The chances of reporting more severe hot flashes increased monotonically in women who reported a migraine history. “So, the more severe the hot flashes, the more likely were to have migraines,” Faubion said in an interview with MedPage Today.
The relationship between migraines and vasomotor symptoms observed in this study may be explained by the fact that they are both risk factors for cardiovascular illness, Faubion stated. Additionally, both symptoms are associated with neurovascular dysregulation, and it’s unclear if they share a common pathophysiologic pathway.
Approximately 20% of women overall experience migraines, Faubion and co-authors noted. One previous study has linked migraine history with a higher frequency of hot flashes during the menopausal transition. In this new research, the team aimed to further examine the association between migraines and hot flash severity.
The investigators analyzed the Data Registry on Experiences of Aging, Menopause, and Sexuality (DREAMS), which included questionnaire data taken from women ages 45 to 60. All women in the study cohort presented to Mayo Clinic locations in Minnesota, Arizona, or Florida between 2015 and 2019. Patients self-reported their migraine history, and menopause symptoms were assessed using MRS, a quality-of-life scale that measures the severity of menopausal symptoms.
The researchers adjusted for body mass index, menopause status, depression, anxiety, low back pain in the last year, smoking status, and use of menopausal hormone therapy.
Included in the analysis were 3,308 women, about a quarter of whom reported a history of migraines. The women were approximately 53 years old on average, the majority were white, about 93% had at least some college education, 69% were employed, and 85% had a partner. Two-thirds of those in the study were postmenopausal.
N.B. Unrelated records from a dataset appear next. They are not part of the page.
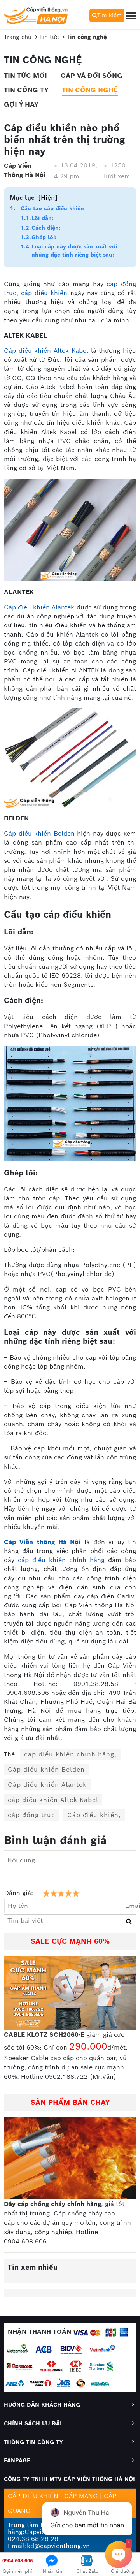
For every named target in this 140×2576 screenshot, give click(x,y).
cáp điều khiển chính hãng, (70, 1754)
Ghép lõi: (44, 237)
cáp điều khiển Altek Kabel (53, 1800)
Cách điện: (46, 227)
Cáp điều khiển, (94, 1815)
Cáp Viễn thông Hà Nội (42, 1542)
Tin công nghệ (90, 90)
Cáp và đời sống (91, 75)
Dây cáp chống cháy (34, 2204)
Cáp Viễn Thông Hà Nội (25, 170)
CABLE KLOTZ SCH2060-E (44, 2035)
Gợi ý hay (21, 104)
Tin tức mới (25, 75)
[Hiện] (48, 198)
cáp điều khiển (44, 293)
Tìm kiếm (109, 15)
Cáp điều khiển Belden (39, 833)
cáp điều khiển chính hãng (61, 1560)
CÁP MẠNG (81, 2496)
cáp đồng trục (31, 1815)
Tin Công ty (26, 90)
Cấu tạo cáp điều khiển (52, 208)
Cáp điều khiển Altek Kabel (46, 351)
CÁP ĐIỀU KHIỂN (33, 2496)
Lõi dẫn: (42, 218)
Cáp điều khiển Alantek (39, 607)
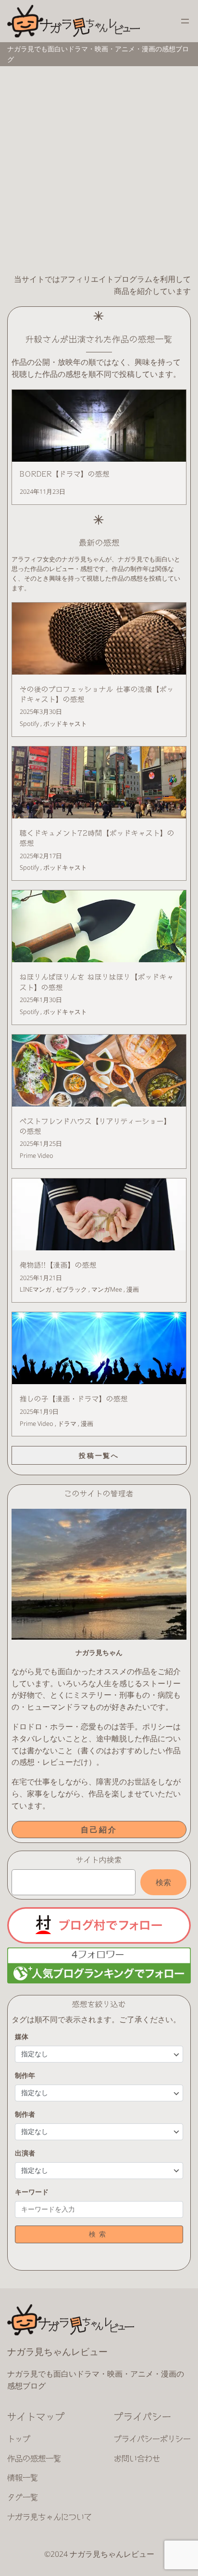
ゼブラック (71, 1289)
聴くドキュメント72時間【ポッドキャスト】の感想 (97, 838)
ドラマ (67, 1423)
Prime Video (36, 1155)
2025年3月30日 (41, 711)
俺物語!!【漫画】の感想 (58, 1265)
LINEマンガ (35, 1289)
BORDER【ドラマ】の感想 (65, 474)
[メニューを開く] (185, 21)
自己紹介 (99, 1829)
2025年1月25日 (41, 1143)
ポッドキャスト (65, 723)
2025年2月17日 (41, 855)
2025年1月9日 (39, 1411)
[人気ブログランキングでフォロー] (99, 1979)
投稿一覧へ (99, 1455)
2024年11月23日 (42, 491)
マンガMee (106, 1289)
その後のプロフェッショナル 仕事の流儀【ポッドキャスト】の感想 (97, 694)
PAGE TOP (184, 2490)
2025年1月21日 (41, 1277)
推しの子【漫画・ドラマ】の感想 (74, 1399)
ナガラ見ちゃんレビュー (57, 2351)
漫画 (132, 1289)
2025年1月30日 (41, 999)
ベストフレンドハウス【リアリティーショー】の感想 (95, 1126)
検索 (163, 1882)
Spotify (29, 723)
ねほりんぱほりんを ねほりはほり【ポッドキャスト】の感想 (97, 982)
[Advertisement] (99, 169)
The researchers found a link between a history of migraines and severity of vasomotor symptoms. In an analysis of women who reported lower back pain, Faubion and colleagues found that back pain was associated with worse total overall menopause symptoms, but was not linked to hot flash severity, indicating the specificity of the relationship between migraines and vasomotor symptoms, the team explained.
Future research, Faubion said, should further explore how these symptoms impact cardiovascular disease risk — for example, whether the combination of migraines and vasomotor symptoms has an additive effect and whether clinicians can use these symptoms to adapt cardiovascular risk-prediction models.
“We don’t know how this fits in the puzzle of helping understand women’s cardiovascular risk,” she said. “But it adds one more piece of information.”
Faubion reported no disclosures; a co-author reported funding from the NIH/NIA.